Most countries along the route have kept the refugees moving. But Hungary has made an unusual move for a country that, 26 years ago, opened its borders and precipitated the fall of the Berlin Wall. It is building a wall along the 109 miles of border that it shares with Serbia to block any new waves of refugees. Writes The New York Times:
Experienced analysts say the fence will not stop the migrants, who travel in clumps of just a few to clans of dozens, often guided by Google Maps and Facebook groups on the smartphones that are vital to this modern migration.
“It’s just one more obstacle,” said one volunteer, Tibor Varga, who has been working with migrants in northern Serbia for four years. “They will find out how to get around, above, under it.”
Which reminds me of another country: the United States. It may seem to us now that the collection of walls between the U.S. and Mexico has been there forever, but it’s important to remember that they are in fact less than a decade old, and that many Americans fought hard against them, particularly on environmental grounds, before Congress gave Homeland Security permission, in 2008, to ignore federal and state laws — environmental and otherwise — while erecting new barriers.
From where I live, in San Francisco, the fences — along with other restrictions on the U.S.-Mexico border — have had unintended consequences. People began to make riskier border crossings in areas like the Sonoran Desert, with occasionally fatal consequences. Undocumented parents who might have traveled across the border several times in a year became too scared to leave the United States, for fear they wouldn’t be able to make it back in.

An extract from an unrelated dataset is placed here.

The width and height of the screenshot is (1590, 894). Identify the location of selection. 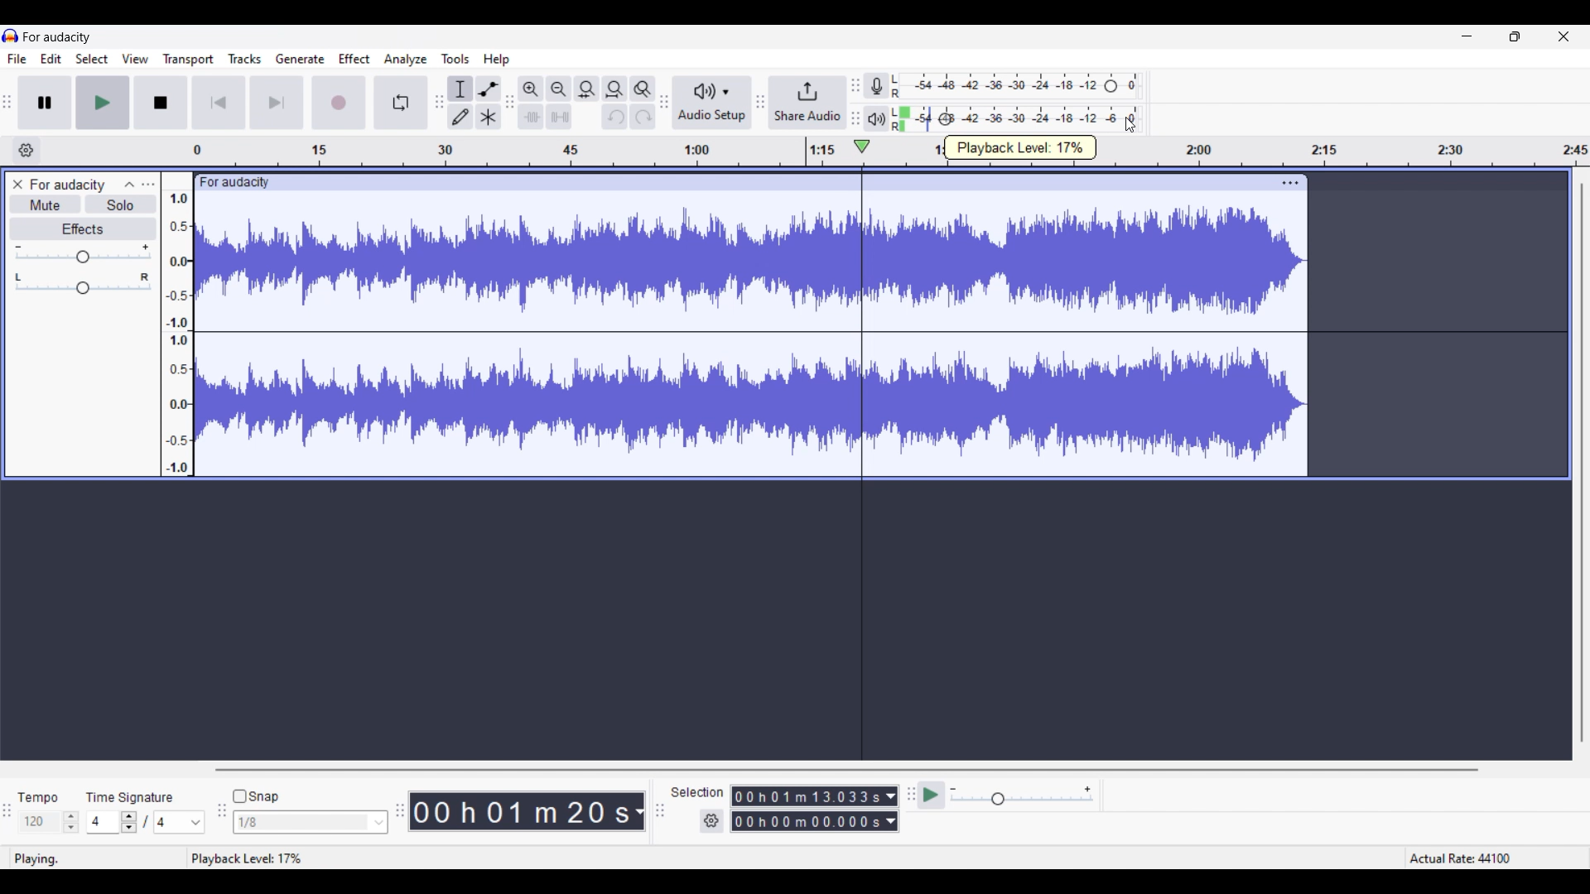
(697, 792).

On the other side of the border, children were raised by relatives and grandparents, and, when their parents had saved enough money to send for them, were sent to cross the border — sometimes alone — to find parents that they barely remembered. A San Francisco elementary school teacher who worked with immigrant students told me once during an interview that he had eliminated every mention of grandparents from the kids’ coursework, because the mere mention of them could set off a chain reaction that would leave the entire classroom in tears.
You could say that this, while sad, wasn’t the United States’ responsibility, except that it was: Many of the countries that these kids and their families were coming from had been agricultural colonies. Even today, most of the land was controlled by a small group of families who counted on the United States for military and political backup when their control was threatened.
According to the U.N., this planet has 60 million refugees — a “nation of the displaced” looking for shelter. That’s a lot — more than the roughly 50 million who were displaced by World War II. But that’s just from war. The first climate refugees are only beginning to be recognized.
What’s clear to me, reading the news from Europe, is that, when it comes to this business of walls and refugees, the U.S. is a lot more like Hungary than most of us realize. What’s also clear is that, even if we get this war thing figured out, we’re going to need to set up a better system internationally for taking care of refugees instead of blocking their path. Based on how the climate is going, we’re going to see a lot more of them.